5. OLG Brandenburg: Einwilligung in Werbung durch AGB

Ein bekanntes Internet - Auktionshaus führte Aufträge nur aus, wenn der Interessent erklärte, er sei volljährig und unbeschränkt geschäftsfähig, willige in die Verarbeitung und Nutzung seiner personenbezogenen Daten gemäß der vorstehenden Datenschutzerklärung ein, willige auch ein, dass seine personenbezogenen Daten für eMail Marketingmaßnahmen (Werbung per E-Mail, Newsletter etc.) verarbeitet und benützt würden. Außerdem musste er sich damit einverstanden erklären, dass seine personenbezogenen Daten verarbeitet und künftig benutzt würden, um ihm auf seine persönlichen Interessen zugeschnittene Angebote zu präsentieren.

Auf die Klage eines Verbrauchervereins stellte das Oberlandesgericht (OLG) Brandenburg fest, dass an diesen Klauseln nichts zu beanstanden sei. Die Frage nach der Geschäftsfähigkeit sei zulässig, weil dies der Regelfall sei. Im Streitfall müsse ohnehin der Benutzer beweisen, dass er nicht oder eingeschränkt geschäftsfähig sei. Die Einwilligungserklärung sei im vorliegenden Fall auch ordnungsgemäß zustandegekommen. Der durchschnittlich verständige Nutzer könne erkennen, dass er rechtsverbindlich einer Verarbeitung seiner persönlichen Daten zustimme (" Ich willige in die Verarbeitung und Nutzung meiner personenbezogenen Daten gemäß der vorstehenden Datenschutzerklärung ein "). Zudem musste er diese Einwilligungserklärung durch eine bestätigende Wiederholung (" Ich akzeptiere und willige ein ") aktivieren. Ohne diese Aktivierung könne das Anmeldeverfahren nicht erfolgreich beendet werden. Zudem sei die Datenschutzerklärung auch auf dem Bildschirm sichtbar, der Text könne auch ausgedruckt werden. Die Lieferung werde auch nicht von der Zustimmung zu dieser Klausel abhängig gemacht.

OLG Brandenburg vom 11.1.2006 ; 7 U 52/05
Computer und Recht 2006, S. 490

 

6. BGH: " Lotto " nicht mehr geschützt

Der Begriff " Lotto " stellt nach Auffassung des Bundesgerichtshofes (BGH) eine beschreibende Angabe eines Glücksspiels dar. Zwar sei die Bedeutung des Begriffes im Laufe der Zeit auf eine bestimmte Art des Glücksspiels eingeengt. Dennoch könne ein Begriff, der ein Produkt der Gattung nach glatt beschreibt, nur dann als Marke eingetragen werden, wenn ein weit überwiegender Teil der angesprochenen Verkehrskreise darin einen Hinweis auf die betriebliche Herkunft des Produktes erblicke.

Gespeicherte Einträge:

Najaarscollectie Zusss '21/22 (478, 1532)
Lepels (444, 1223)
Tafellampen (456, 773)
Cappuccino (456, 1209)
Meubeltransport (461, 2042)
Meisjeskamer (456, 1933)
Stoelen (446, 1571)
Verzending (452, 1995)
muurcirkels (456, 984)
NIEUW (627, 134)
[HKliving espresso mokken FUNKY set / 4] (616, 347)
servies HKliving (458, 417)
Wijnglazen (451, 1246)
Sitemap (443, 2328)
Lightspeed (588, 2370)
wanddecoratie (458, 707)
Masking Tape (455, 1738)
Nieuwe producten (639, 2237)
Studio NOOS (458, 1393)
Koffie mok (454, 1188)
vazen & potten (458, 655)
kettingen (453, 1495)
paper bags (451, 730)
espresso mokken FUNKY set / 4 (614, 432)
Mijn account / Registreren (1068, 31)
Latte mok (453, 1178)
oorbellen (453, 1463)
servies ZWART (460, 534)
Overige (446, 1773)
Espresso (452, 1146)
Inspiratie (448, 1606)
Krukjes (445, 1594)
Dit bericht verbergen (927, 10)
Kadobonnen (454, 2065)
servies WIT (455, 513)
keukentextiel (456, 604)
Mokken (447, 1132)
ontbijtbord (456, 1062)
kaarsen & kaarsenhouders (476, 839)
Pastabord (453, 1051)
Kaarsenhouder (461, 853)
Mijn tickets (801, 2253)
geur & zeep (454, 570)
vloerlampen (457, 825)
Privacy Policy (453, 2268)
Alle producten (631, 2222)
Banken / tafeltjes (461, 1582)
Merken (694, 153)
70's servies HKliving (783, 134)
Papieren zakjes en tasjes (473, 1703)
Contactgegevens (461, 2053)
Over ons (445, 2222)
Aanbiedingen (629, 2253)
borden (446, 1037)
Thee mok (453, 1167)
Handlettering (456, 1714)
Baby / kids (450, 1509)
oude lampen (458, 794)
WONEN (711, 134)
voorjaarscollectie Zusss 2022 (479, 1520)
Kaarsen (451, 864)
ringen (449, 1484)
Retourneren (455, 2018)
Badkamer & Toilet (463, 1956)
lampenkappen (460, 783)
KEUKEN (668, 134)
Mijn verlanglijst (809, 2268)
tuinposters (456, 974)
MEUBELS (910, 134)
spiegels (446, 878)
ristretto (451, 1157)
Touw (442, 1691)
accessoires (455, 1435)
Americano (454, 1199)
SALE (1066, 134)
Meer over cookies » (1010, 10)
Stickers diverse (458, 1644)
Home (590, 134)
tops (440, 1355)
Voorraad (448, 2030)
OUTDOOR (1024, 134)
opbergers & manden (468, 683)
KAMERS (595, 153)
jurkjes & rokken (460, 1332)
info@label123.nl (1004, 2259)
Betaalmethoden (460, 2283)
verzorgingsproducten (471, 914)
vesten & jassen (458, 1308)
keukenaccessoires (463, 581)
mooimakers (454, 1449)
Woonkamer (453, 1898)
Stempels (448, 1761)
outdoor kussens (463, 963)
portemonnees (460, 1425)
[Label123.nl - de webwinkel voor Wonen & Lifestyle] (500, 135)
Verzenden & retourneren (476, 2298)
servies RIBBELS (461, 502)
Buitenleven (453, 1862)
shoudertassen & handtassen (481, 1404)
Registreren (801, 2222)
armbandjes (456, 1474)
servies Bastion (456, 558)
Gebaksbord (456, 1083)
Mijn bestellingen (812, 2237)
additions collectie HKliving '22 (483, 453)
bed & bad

→ Deine Aufgabe:
Schreibe aus dem Textauszug alles von „OLG Brandenburg vom“ bis hinunter zu „des Produktes erblicke.“ wortgetreu ab. Die Liste hat mit dem Textauszug inhaltlich nichts zu tun.

→ Deine Antwort:
OLG Brandenburg vom 11.1.2006 ; 7 U 52/05
Computer und Recht 2006, S. 490

 

6. BGH: " Lotto " nicht mehr geschützt

Der Begriff " Lotto " stellt nach Auffassung des Bundesgerichtshofes (BGH) eine beschreibende Angabe eines Glücksspiels dar. Zwar sei die Bedeutung des Begriffes im Laufe der Zeit auf eine bestimmte Art des Glücksspiels eingeengt. Dennoch könne ein Begriff, der ein Produkt der Gattung nach glatt beschreibt, nur dann als Marke eingetragen werden, wenn ein weit überwiegender Teil der angesprochenen Verkehrskreise darin einen Hinweis auf die betriebliche Herkunft des Produktes erblicke.